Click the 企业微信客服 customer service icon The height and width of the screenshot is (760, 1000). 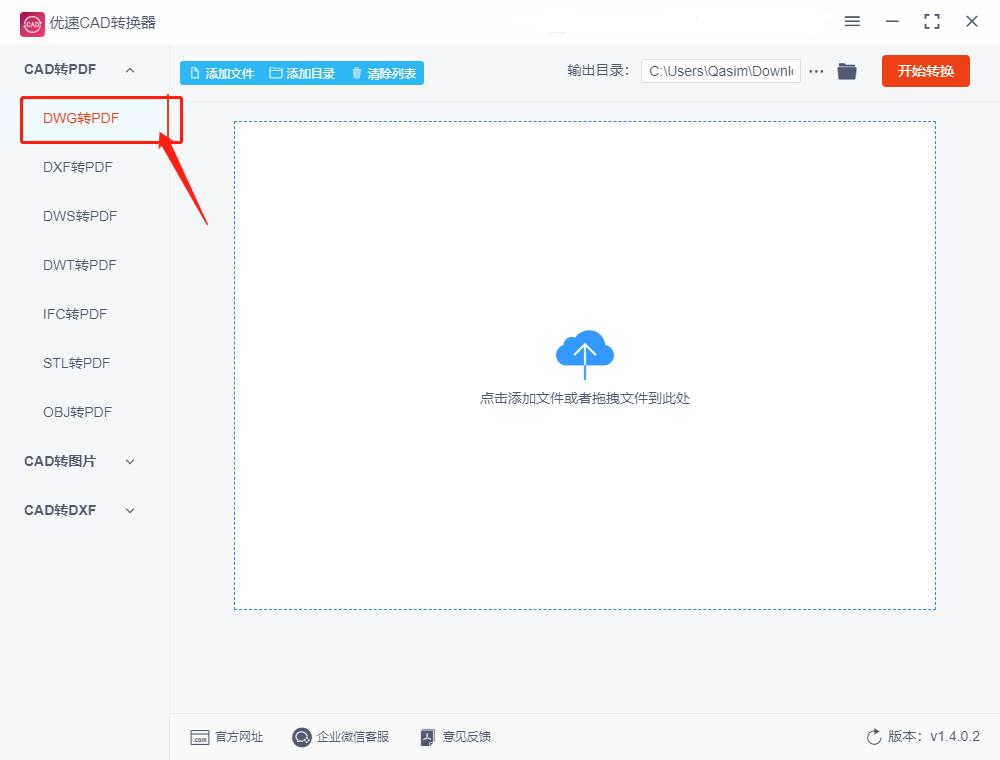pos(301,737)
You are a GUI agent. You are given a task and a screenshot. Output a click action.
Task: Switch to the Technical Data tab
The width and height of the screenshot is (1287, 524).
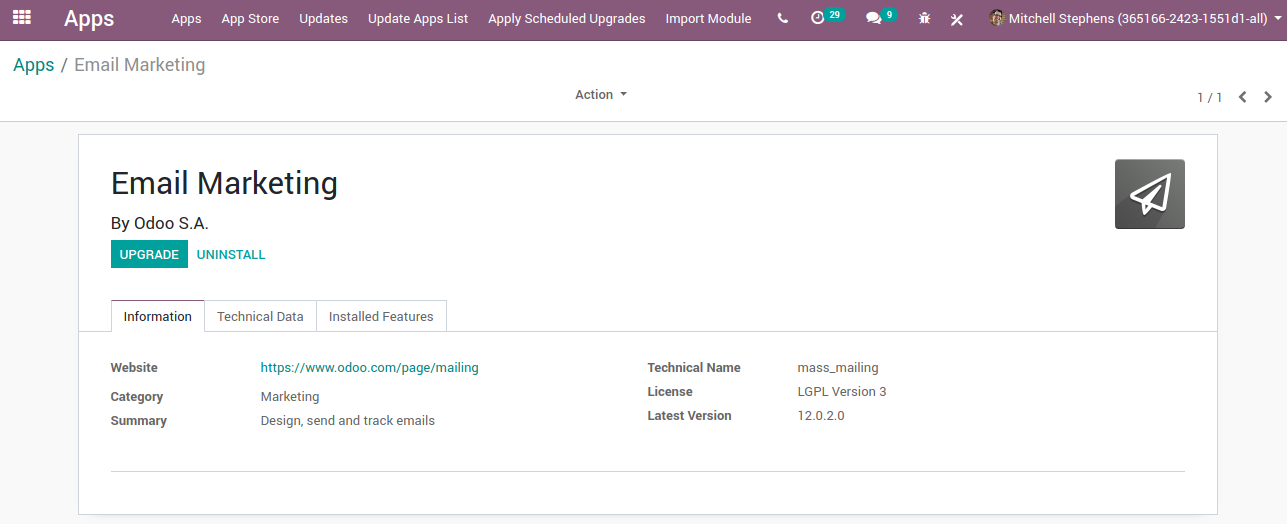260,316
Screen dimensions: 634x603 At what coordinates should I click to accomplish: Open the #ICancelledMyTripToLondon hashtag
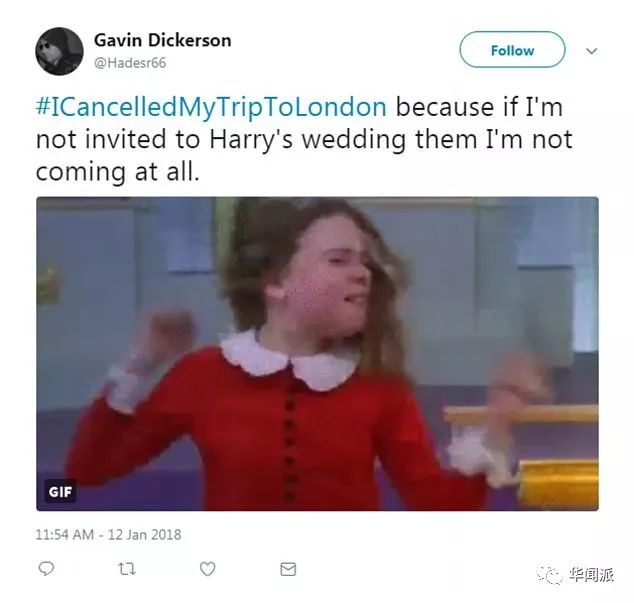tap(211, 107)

######

### Prompt
Repeat exactly and only the lines from the one holding "The width and" through the final line of the entries; no pictures.

### Reply to the exercise
The width and height of the screenshot is (1287, 524).
260,316
Screen dimensions: 634x603 At what coordinates should I click to accomplish: Open the #ICancelledMyTripToLondon hashtag
tap(211, 107)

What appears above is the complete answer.